By the 1850s the Keets brothers had moved to the area. Brother James T. Keet layed out the town that would bear his name, as Keetsville, from before the Civil War until the town became organized as a city in 1880. The original town of Keetsville is the "upper" portion along Missouri route 37, north and south of the intersection with route 90. The Trail of Tears, old stage route, and Old Wire Road were originally further east of the current route 37, wending through Blockade Hollow - so named because Confederate soldiers felled trees and piled them up in the hollow to try to stifle Union movements down the Old Wire Road toward Pea Ridge. Keetsville was destroyed by fire during the Civil War, with each side blaming the other.
After the railroad came through west of Keetsville, the town was incorporated into a city and renamed Washburn after the original settler. A new town was built to the west of the north/south railroad line and was called O'Day. That name lasted only a few years. A movement, mostly by the school children whose new school was between the old town of Keetsville (now Washburn) and O'Day, asked that O'Day simply be incorporated as part of the new city of Washburn, and that's what happened. Even today the town is visibly split between the upper and lower portions, with the school's ballfield and another private field making an obvious separation between the two residential/commercial sections - old to the east, new to the west. The old section has a beautiful antebellum house along route 37.

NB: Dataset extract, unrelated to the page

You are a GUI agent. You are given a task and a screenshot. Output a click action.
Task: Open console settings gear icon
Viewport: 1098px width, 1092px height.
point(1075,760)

At one time Washburn was a vital community for farming and shipping farm produce. By far most of this activity was in the newer section (former O'Day) along the tracks. The City Hall is in this newer section. As recently as 1999 the big feed stores along the tracks were in operation, there was a restaurant in the old Farmers Exchange building next to the city hall, and the town was pretty vibrant. Since then the newer part of town has diminished some. The restaurant in the Farmers Exchange closed, but a new building and restaurant went up south on Main Street. The grocery store closed up, now re-opened as a flea market. The big feed store buildings along the track are derelict and ominous.
Ironically, since busy Missouri Route 37 was laid through the old part of town, and what with commerce moving from the rails to rubber tires, the thriving businesses are mostly in the old part of town. A shift of vitality occured to the older section.